JUAN GONZÁLEZ: Well, in December, we spoke about the hidden cost of being placed on the no-fly list with the lawyer for Stanford University student Rahinah Ibrahim. Ibrahim sued the U.S. government after her name was placed on the no-fly list and she was barred from flying back from Malaysia to the United States in 2005 to complete her studies at Stanford. This is her attorney, Anya Bernstein.
ANYA BERNSTEIN: People are harmed by being on these watch lists. They’re harmed by being not allowed to fly. They’re also harmed by being subject to a lot more scrutiny from law enforcement officers every time they run into them. So if you’re on a watch list like this and you are stopped for speeding, the officer runs your license through a computer system, and he’s informed that you’re on the watch list. And then, naturally, he’s going to be paying a lot more attention to you; you’re much more likely to be arrested and to receive a certain kind of treatment. So, those are—those are more due process rights that may be infringed, and those are kind of the obvious costs of the terrorist watch lists.
The hidden costs are the systemic costs that people don’t really talk about as much, such as the effects on policy. So, one of the striking things about these watch lists is that, as far as we know, there is absolutely no mechanism for the agencies who run them to assess how well they’re doing. There’s nothing built into the system for people to review and say, "10 years ago we thought this was a bad guy. How did that turn out? How did our prediction pan out? And if it didn’t pan out, maybe we’re doing something wrong. What should we change?" So, one of the hidden costs is the bloating of the watch list with lots and lots of people who are most likely or even definitely not harmful and don’t pose a threat, and yet give us the impression that the main danger we face today is terrorism.
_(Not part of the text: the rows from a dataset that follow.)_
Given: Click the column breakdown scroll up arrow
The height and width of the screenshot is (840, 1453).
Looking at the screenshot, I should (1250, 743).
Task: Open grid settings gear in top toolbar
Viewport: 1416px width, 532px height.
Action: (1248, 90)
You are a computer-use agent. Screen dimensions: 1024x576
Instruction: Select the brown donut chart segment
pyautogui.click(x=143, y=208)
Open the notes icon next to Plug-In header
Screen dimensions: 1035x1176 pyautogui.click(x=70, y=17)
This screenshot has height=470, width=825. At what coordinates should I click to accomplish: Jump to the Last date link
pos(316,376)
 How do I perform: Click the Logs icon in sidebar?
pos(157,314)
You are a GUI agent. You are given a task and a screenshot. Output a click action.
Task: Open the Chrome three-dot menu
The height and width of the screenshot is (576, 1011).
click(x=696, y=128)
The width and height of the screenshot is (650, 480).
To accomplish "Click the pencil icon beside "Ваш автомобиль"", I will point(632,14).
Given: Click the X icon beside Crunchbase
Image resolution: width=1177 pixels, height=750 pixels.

JUAN GONZÁLEZ: That was Anya Bernstein, attorney for the only person who has been able to successfully challenge being on the no-fly list. The impact on you and other people that you personally have been acquainted with who might have also been placed on the no-fly list?
NAVEED SHINWARI: It’s very frustrating, and you feel helpless. No one will tell you how you can get off of it, how you got on it. And it has a profound impact on people’s lives, and it has had a big impact on my life and on my family. And so, this is one of the reasons that I wanted to come out, was to—that there might be a lot of people that are afraid to speak up. And I wanted to—you know, I wanted to come out and show to everyone that, you know what, you don’t have to be afraid in this country, and you can come out and speak your mind, and we have to come together in order to resolve these kind of programs and these sort of issues.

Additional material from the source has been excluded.